Give again, unaltered, the lines of the listing below that run from the line having "You are a GUI" through the line having "Click June Advance".

Start of The data

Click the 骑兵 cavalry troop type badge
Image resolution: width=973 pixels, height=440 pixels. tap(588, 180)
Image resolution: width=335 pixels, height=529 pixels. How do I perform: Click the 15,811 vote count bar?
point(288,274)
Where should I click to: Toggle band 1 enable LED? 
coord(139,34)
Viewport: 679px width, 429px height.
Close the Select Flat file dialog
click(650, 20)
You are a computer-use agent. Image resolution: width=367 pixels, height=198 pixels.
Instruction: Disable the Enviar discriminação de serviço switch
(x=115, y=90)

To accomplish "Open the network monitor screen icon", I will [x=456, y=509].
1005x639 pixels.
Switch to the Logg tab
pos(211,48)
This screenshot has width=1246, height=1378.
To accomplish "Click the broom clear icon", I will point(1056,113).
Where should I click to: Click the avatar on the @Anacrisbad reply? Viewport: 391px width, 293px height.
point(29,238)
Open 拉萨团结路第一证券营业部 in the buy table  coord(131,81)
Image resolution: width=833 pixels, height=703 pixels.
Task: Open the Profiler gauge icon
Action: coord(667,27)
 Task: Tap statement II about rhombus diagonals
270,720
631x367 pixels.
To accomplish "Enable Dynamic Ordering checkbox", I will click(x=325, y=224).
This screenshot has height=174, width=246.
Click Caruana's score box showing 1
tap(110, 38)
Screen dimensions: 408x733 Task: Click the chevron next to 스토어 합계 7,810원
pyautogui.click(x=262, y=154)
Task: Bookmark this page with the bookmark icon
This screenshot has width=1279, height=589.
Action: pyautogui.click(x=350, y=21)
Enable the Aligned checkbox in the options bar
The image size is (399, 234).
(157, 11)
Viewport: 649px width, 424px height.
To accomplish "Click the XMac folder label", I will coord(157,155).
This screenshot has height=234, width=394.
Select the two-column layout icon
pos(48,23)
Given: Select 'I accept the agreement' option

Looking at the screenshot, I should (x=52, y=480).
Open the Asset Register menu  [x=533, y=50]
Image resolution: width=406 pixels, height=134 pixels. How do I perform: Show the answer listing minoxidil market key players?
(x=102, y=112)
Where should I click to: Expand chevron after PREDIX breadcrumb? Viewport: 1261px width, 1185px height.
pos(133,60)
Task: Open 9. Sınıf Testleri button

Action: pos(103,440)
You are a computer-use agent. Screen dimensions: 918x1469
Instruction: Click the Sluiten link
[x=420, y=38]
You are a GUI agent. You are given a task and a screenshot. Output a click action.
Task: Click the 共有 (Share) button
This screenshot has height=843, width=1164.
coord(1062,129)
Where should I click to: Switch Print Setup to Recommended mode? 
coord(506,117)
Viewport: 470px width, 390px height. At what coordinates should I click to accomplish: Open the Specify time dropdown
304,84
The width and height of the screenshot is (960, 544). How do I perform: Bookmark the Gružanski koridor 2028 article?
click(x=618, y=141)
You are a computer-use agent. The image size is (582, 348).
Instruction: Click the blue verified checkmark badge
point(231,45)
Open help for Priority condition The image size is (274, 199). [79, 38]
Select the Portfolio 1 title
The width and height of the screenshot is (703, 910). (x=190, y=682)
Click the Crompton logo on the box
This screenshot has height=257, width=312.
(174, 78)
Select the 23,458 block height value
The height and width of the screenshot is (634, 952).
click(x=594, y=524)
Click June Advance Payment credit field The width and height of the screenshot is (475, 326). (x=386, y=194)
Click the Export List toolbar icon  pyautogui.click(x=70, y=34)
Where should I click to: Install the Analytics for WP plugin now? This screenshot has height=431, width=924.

End of The data

**Problem solution**.
You are a GUI agent. You are given a task and a screenshot. Output a click action.
Task: Click the 共有 (Share) button
This screenshot has height=843, width=1164.
coord(1062,129)
Where should I click to: Switch Print Setup to Recommended mode? 
coord(506,117)
Viewport: 470px width, 390px height. At what coordinates should I click to accomplish: Open the Specify time dropdown
304,84
The width and height of the screenshot is (960, 544). How do I perform: Bookmark the Gružanski koridor 2028 article?
click(x=618, y=141)
You are a computer-use agent. The image size is (582, 348).
Instruction: Click the blue verified checkmark badge
point(231,45)
Open help for Priority condition The image size is (274, 199). [79, 38]
Select the Portfolio 1 title
The width and height of the screenshot is (703, 910). (x=190, y=682)
Click the Crompton logo on the box
This screenshot has height=257, width=312.
(174, 78)
Select the 23,458 block height value
The height and width of the screenshot is (634, 952).
click(x=594, y=524)
Click June Advance Payment credit field The width and height of the screenshot is (475, 326). (x=386, y=194)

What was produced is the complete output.